I hope Cam doesn’t make the NFL and has to make a living as a fucking man whore in a maximum security prison.

Losing the way we lost is like getting raped by your father in law in front of your wife. Its image that will haunt you your whole life.

Auburn winning is like getting a handjob on your honeymoon.

Time to dust off the ole’ Gamecocks t-shirt. Fuck me!

My father and I have already drank the entire liquor cabinet.

Served divorce papers before the game started. We blow a 24 point lead. Six months of sobriety being tested. FML! Somebody please knock me out!!!

I don’t give a jumpin’ fuck what the 2011 team looks like. This GD team QUIT today against their chief rival! Say what you want about other “choke” losses — such as the 1994 SECCH — this fucking team QUIT. They didn’t choke, as there is a HUGE difference between the two. And for that reason (as I said in the 2nd Half Thread), FUCK THE 2010 CRIMSON TIDE. THEY QUIT ON THEMSELVES AND US!

Total bed shitting.

Lots of asses puckered when the pressure came.

I feel like burning something alive. I need Jesus after this one.

There will be no walking away from the shit I’m putting my liver through tonight.

We bent over and squealed like a pig for Newton

It’s up to the returning guys to actually turn into worth a damn football players who don’t shit the bed every time they face a good team.

We fuckin’ got Deliverance’d in the second half!

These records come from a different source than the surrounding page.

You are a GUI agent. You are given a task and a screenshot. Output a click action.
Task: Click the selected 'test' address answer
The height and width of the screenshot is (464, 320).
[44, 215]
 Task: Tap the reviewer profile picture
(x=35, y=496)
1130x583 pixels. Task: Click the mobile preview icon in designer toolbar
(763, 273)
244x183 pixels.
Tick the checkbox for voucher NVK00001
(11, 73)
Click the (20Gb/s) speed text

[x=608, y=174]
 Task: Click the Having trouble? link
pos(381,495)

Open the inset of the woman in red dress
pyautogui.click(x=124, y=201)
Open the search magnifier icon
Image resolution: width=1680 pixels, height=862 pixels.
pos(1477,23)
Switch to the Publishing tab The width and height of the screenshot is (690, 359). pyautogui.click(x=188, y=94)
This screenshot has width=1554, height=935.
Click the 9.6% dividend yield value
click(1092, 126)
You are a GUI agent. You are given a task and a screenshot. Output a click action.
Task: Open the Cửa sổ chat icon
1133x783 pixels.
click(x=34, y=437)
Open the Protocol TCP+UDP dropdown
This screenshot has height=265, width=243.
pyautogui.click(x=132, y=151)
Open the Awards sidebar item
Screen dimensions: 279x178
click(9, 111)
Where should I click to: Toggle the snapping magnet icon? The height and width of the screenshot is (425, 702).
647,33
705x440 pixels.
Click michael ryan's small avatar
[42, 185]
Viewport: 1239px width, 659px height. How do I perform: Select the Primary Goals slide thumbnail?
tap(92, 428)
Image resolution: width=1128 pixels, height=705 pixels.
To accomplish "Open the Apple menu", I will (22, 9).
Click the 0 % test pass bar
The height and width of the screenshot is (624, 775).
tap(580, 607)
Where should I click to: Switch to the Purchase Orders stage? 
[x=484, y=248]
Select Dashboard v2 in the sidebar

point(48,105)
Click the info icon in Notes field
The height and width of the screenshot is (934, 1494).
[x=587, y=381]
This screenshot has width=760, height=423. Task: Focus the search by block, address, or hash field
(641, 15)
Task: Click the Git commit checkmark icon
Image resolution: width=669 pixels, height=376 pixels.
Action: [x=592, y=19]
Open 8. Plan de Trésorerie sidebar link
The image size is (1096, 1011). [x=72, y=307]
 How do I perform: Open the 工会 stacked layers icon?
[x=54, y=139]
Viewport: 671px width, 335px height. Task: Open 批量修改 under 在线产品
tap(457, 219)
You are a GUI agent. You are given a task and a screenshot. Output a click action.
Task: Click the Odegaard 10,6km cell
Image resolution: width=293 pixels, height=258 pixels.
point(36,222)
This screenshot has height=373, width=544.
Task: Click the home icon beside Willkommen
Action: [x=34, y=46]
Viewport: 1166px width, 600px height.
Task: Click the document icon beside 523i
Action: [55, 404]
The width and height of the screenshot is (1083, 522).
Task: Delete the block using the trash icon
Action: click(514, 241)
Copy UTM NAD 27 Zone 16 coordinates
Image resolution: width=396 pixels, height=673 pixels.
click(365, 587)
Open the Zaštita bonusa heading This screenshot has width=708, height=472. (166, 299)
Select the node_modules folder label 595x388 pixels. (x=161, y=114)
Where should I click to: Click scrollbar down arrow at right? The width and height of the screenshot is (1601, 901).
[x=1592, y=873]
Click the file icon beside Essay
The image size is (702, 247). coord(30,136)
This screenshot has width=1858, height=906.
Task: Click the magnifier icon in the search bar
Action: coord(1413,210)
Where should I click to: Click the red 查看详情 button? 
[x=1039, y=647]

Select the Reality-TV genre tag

And God it hurt.

Got a supposed Rhodes Scholar at quarterback and we cannot even get the call for a fucking quarterback sneak in?

All of a sudden our unimaginative offense can’t run for more than 2 yards, passes dropped like a fucking small pox blanket and the D is on cruise control. Happy Fucksgiving!

If this game were five quarters long, we’d get blown out.

We’re just drilling shit into the bed at this point.

McCarron isn’t a gunslinger, he’s a shitslinger

Don’t know why Auburn fans get so mad when ‘Bama wins titles because apparently it just means Auburn is going to be unbeatable the next year

I should have just committed suicide at halftime.

And off the fumble, not shit. We aren’t even competent enough to cash the fuckin’ welfare check. It’s a damn miracle we even got a first down.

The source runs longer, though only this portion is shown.